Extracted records
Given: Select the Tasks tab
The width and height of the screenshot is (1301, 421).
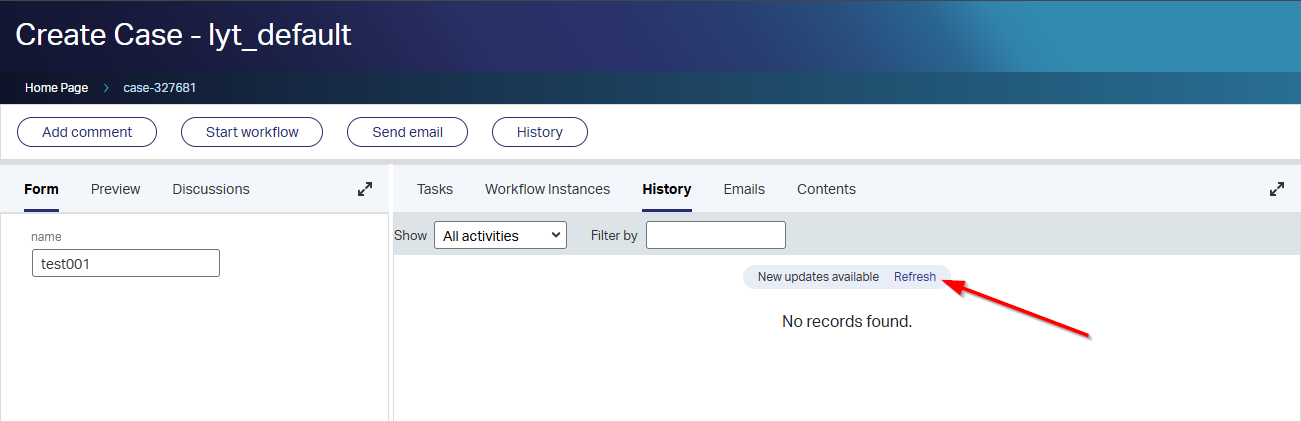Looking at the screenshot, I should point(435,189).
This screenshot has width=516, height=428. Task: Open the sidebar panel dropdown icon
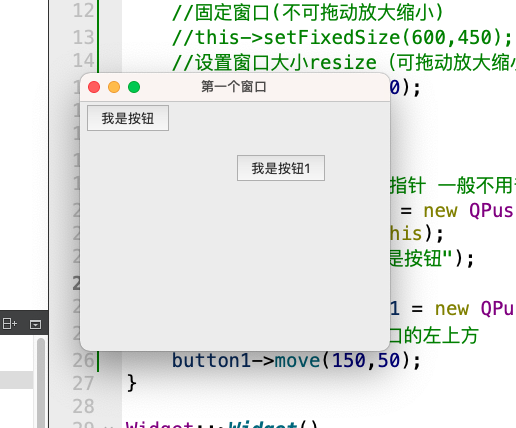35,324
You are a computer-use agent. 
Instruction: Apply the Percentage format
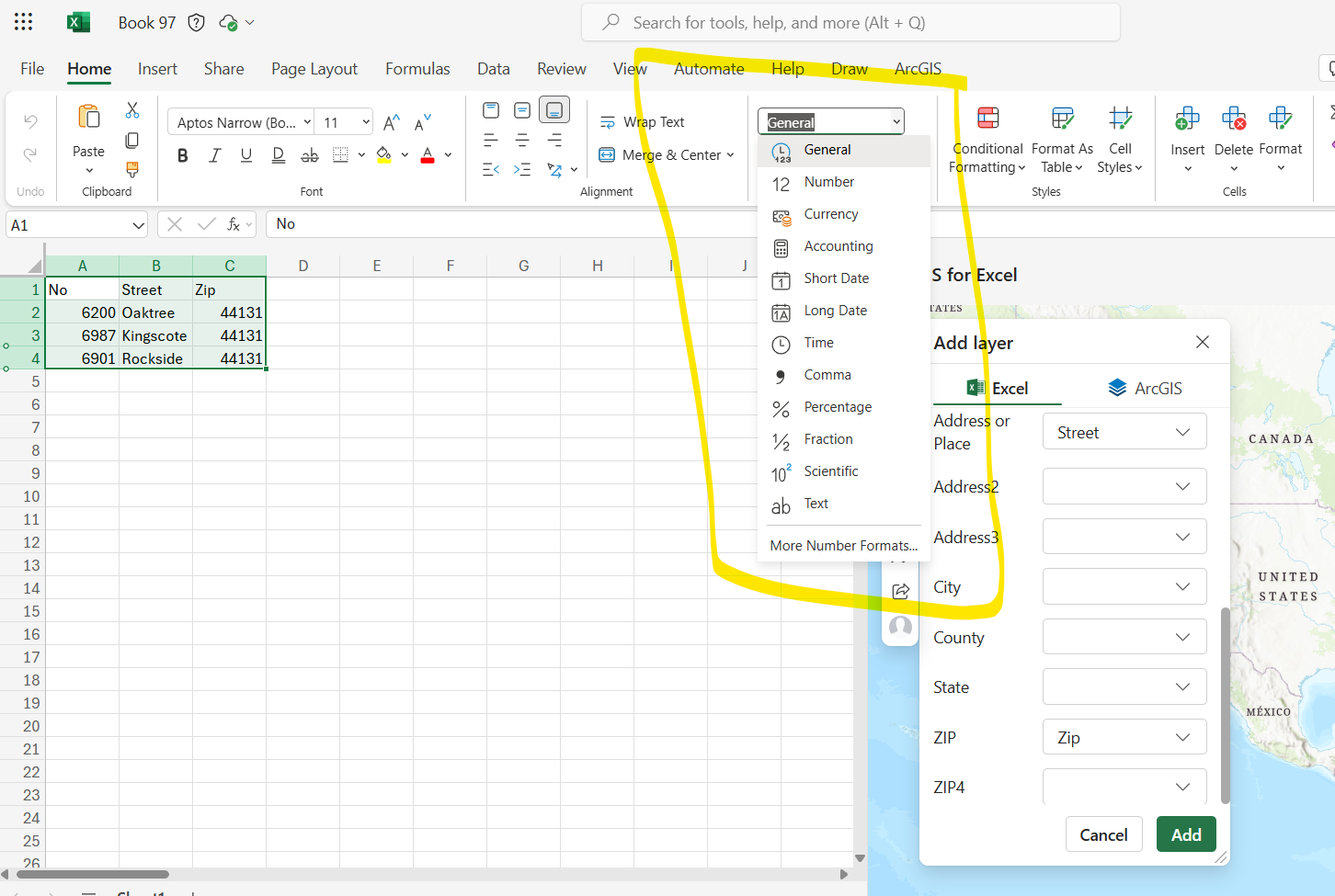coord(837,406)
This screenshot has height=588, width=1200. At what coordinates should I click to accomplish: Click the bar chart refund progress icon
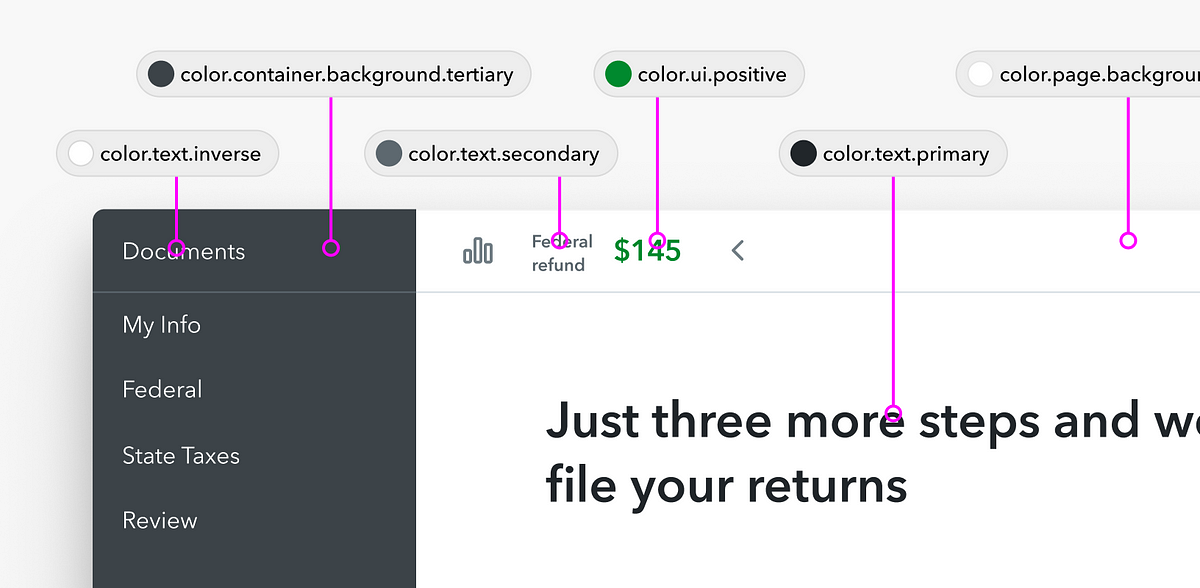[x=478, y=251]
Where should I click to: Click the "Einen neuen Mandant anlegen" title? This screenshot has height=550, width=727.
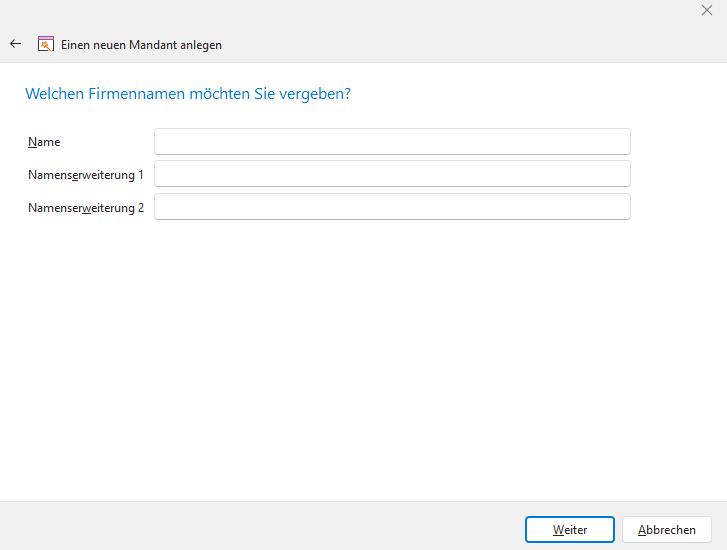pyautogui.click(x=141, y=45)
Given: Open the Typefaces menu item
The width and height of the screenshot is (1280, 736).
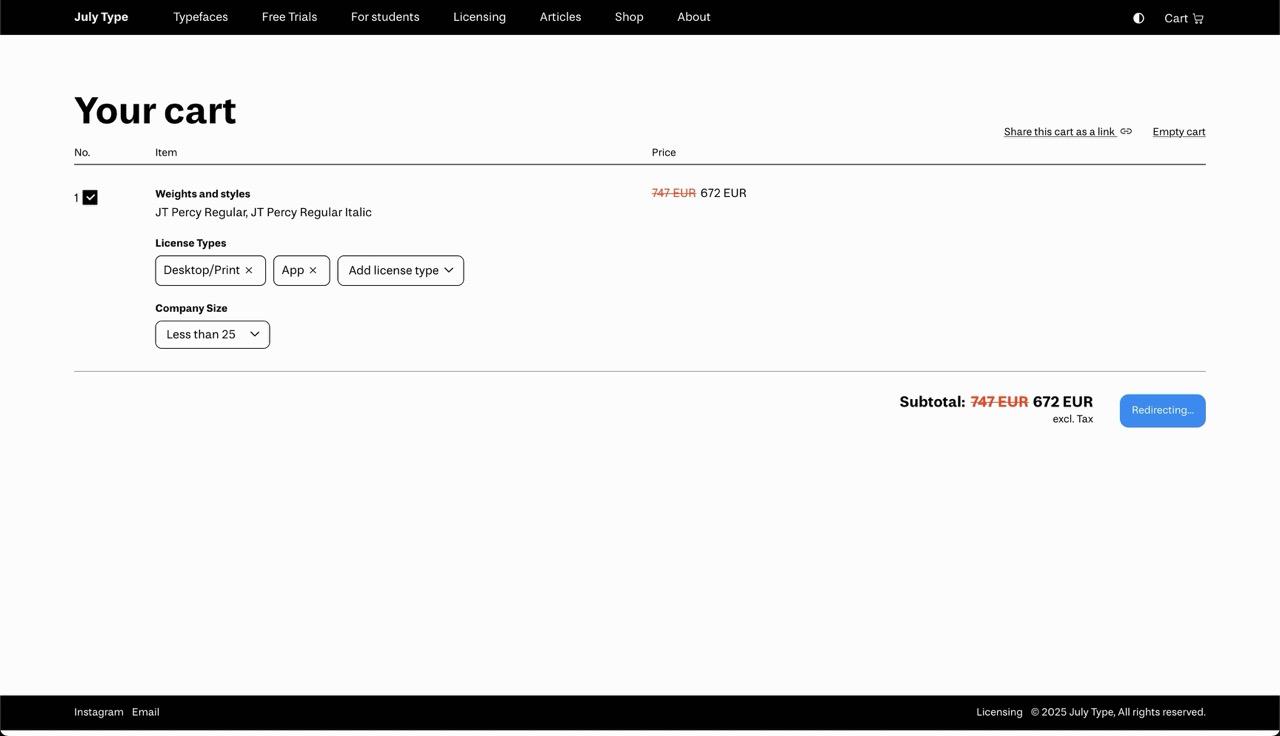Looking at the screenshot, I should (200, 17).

#### Task brief:
Reproduce every line of the extracted records above verbatim, leaving out the pictures.

#### Result for this exercise:
Given: Select the Tasks tab
The width and height of the screenshot is (1301, 421).
Looking at the screenshot, I should point(435,189).
This screenshot has width=516, height=428. Task: Open the sidebar panel dropdown icon
35,324
You are a computer-use agent. 
Instruction: Apply the Percentage format
coord(837,406)
This screenshot has height=588, width=1200. At what coordinates should I click to accomplish: Click the bar chart refund progress icon
[x=478, y=251]
Where should I click to: Click the "Einen neuen Mandant anlegen" title? This screenshot has height=550, width=727.
pyautogui.click(x=141, y=45)
Given: Open the Typefaces menu item
The width and height of the screenshot is (1280, 736).
Looking at the screenshot, I should (200, 17).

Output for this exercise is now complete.